Revenge of the Splints.
And then …
I had no and then. Sorry. But what I did do is over the last two years, I’ve tried to lose a little weight. I ate salads for lunches and managed to lose 16 pounds.
And I managed to gain ten. But I didn’t become disheartened. Instead I took a long hard look at my eating habits. I’ve learned that I don’t eat because I’m hungry. I eat because it’s a mindless habit. 10am is snack time. Noon is lunchtime. 2pm is another snack. And so on. Well, I’ve tried to limit how much I eat. I’ve become a nibbler. Between a good breakfast and dinner I will now eat a few pretzels, some carrots or snap peas, an orange or an apple. And that’s it.
So I’m down six pounds at last count.
As the weight has come off, I’ve tried to run. And I discovered something else about myself: I’m an impatient bastard.
I want to be in shape NOW. I want to run fast and long NOW. So I started up on the treadmill a couple months ago and instantly set it for a 12 minute mile.

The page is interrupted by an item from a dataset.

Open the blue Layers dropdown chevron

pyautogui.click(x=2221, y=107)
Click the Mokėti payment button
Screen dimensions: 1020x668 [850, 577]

I did that a few times the first week. At the end of the run I was gasping for breath. And my shin splits started to nag me again.
It was a conversation with my doctor that made me see the light. I said, “I can’t run like I did in my twenties.” And he said, “That’s because you aren’t in your twenties.”

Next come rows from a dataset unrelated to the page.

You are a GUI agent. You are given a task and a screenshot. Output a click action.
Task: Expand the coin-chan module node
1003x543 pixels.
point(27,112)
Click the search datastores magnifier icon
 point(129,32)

Well duh. Obvious, now that someone said it.
So how do I run at my age? Slowly. Building up gradually. I went back to step one. I used my treadmill’s programmed functions to run a slower pace.
I started running at a slow pace for 12 minutes. Just enough to sweat, but not so much that I was winded.

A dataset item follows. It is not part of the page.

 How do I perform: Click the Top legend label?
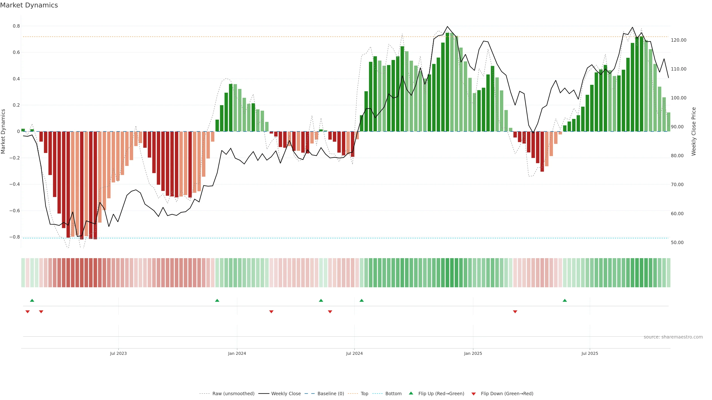pyautogui.click(x=364, y=393)
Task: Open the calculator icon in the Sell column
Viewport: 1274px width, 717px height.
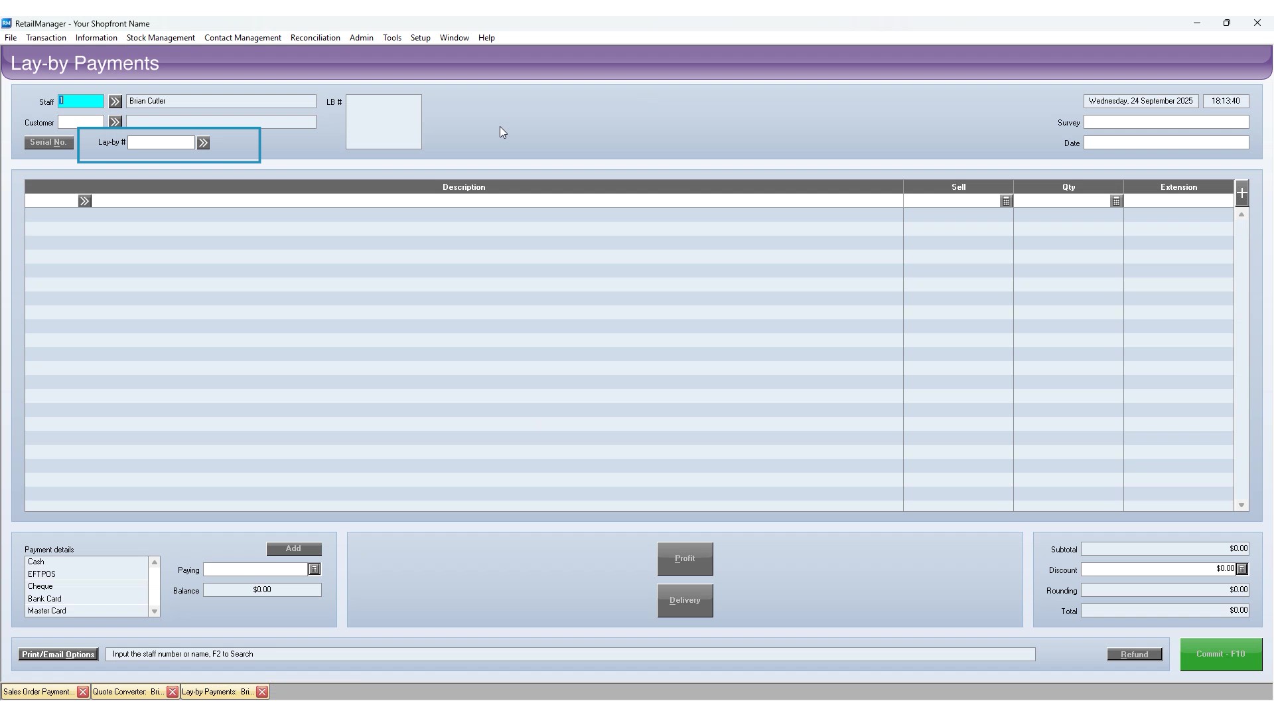Action: pyautogui.click(x=1006, y=200)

And it’s working. In the last few weeks I’ve worked up to running 1.5 miles in a little under 20 minutes. Still not so fast that I’m gasping like a fish out of water, nor too stressful that my shins are protesting.
Plus I’m doing various lower leg stretches and using a yoga roller tube thingie.
I just have to be patient, no matter how much I’m chafing at the bit to set a personal best in time or distance.
One step at a time, as they say.
I just have to remember to go slow and easy and with time, I’ll improve.
I’m running again and that makes me happy.